:: Extrait du document ::

Pas de panique pour autant : l’acteur ne s’assagit qu’en apparence. L’une de ses répétitions musicales, décrite par Ben Sisario du New York Times, n’a rien de normal. Ce jour-là, Murray lit bien des extraits d’Huckleberry Finn pendant que le trio joue « Moon River ». Mais comme avec lui rien n’est jamais vraiment normal, il porte une chemise rose criard, un bandana, et peut se targuer de s’époumoner devant une fan pas comme les autres – en l’occurrence la réalisatrice Sofia Coppola, venue lui faire un gros câlin et filmer le tout à l’iPhone.
Bill Murray en répétition – Photo New York Times.
Pour les vêtements, c’est pareil : l’acteur, auteur d’un best-seller sur le golf et d’un incident diplomatique à cause d’un crash de voiturette, refuse encore et toujours de trop se prendre au sérieux. Les imprimés sont criards ; quant à la matière privilégiée – le polyester -, elle est souvent considérée triviale… et donc plutôt boudée par le petit monde fermé du golf.
Vous l’avez reconnu ? Ce polo, le best-seller de la marque, est un clin d’oeil à la célèbre scène du karaoké de Lost In Translation :
Sans compter qu’à bien y réfléchir, cet intérêt pour la musique et le golf marque moins un aller simple vers l’ennui que la volonté de l’acteur de persévérer dans des voies qu’il a touchées du doigt toute sa vie.
On l’a vu chanter (plutôt faux, mais est-ce bien grave ?) dans plusieurs films : Lost In Translation bien sûr, mais aussi dans Cradle Will Rock (en ventriloque qui interprète « l’Internationale« ), en crooner de Noël dans A Very Murray Christmas ou en fan de Bob Dylan dans St. Vincent. Dans la vie privée, il n’est pas en reste : il concurrence Mariah Carey en s’égosillant – littéralement, et en crachouillant aussi d’ailleurs – lors d’un match de baseball devant un stade plein à craquer, et pousse la chansonnette avec son copain Clint Eastwood, juste pour le plaisir.

:::
:: Données présentées ::

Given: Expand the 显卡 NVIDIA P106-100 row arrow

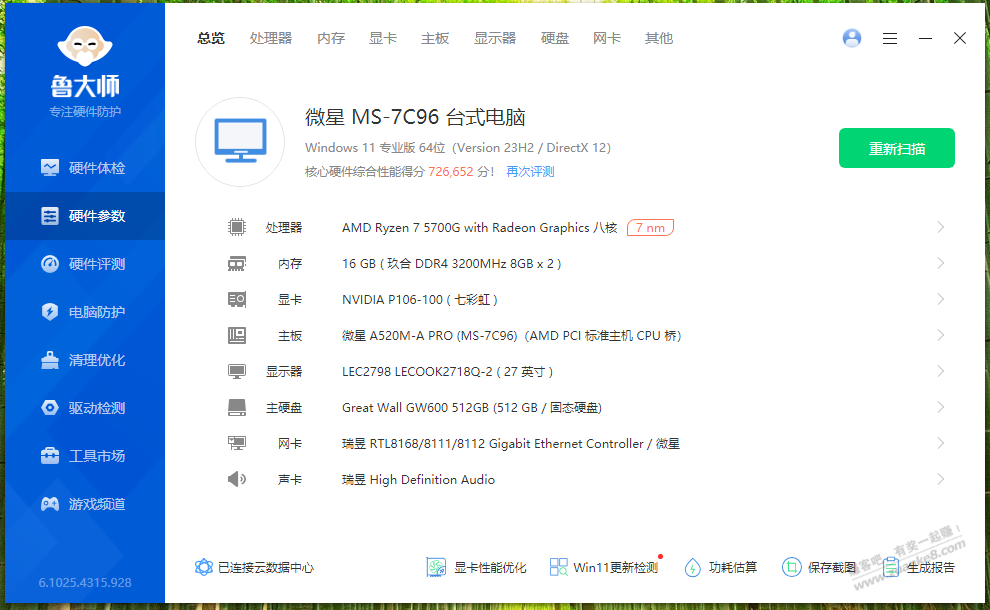Looking at the screenshot, I should [x=940, y=300].
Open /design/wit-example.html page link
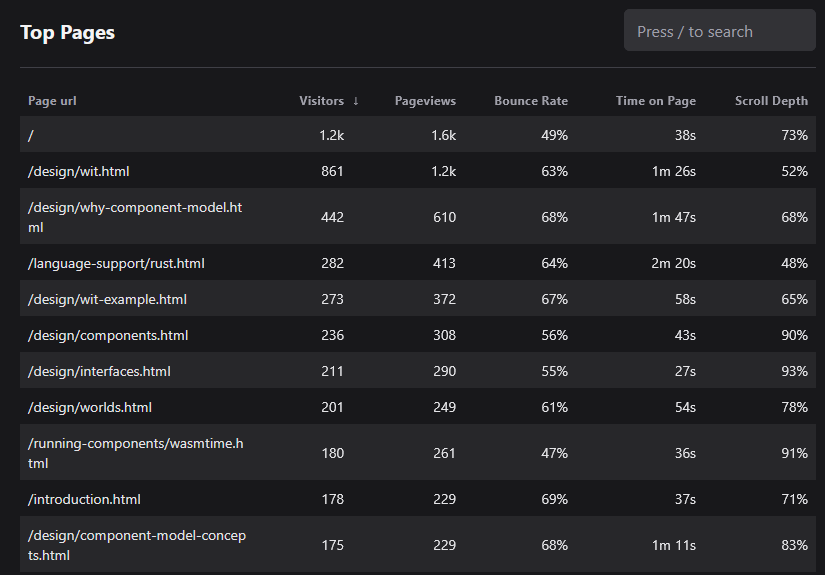825x575 pixels. pos(107,299)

:::

Votre consigne
Prolongez le texte sur Bill Murray en reprenant juste après sa dernière phrase. Cette liste n’a aucun lien avec le texte sur Bill Murray.

Corrigé proposé
Côté golf, les frères Murray ont contribué à écrire l’histoire de ce sport au cinéma avec le film Caddyshack (1980), co-scénarisé par l’un d’eux. Cette comédie largement autobiographique tourne en dérision la Sainte Trinité clubs, gazons et voiturettes et scelle, en images, la passion de la fratrie pour la discipline.
Caddyshack, fort de son succès commercial, dévoilera l’acteur au grand public – et avec lui son goût pour l’absurde, sa spontanéité et sa tendresse qui en feront une star. En témoigne cette séquence délirante dans laquelle l’acteur adresse un monologue enflammé à un gopher (un rongeur nord-américain qui ressemble comme deux gouttes d’eau à une marmotte, sans en être une pour autant).
Pour la petite anecdote, cette scène de Caddyshack, au-delà de montrer tout l’amour de Bill Murray pour le golf, était quasi-prémonitoire : treize ans plus tard, en 1993, une comédie romantique dans laquelle il partage le premier rôle avec Andie MacDowell installera pour toujours Bill Murray sur son trône d’acteur culte : il s’agit de Groundhog Day, soit, en version française, Un jour sans fin ou… Le Jour de la Marmotte.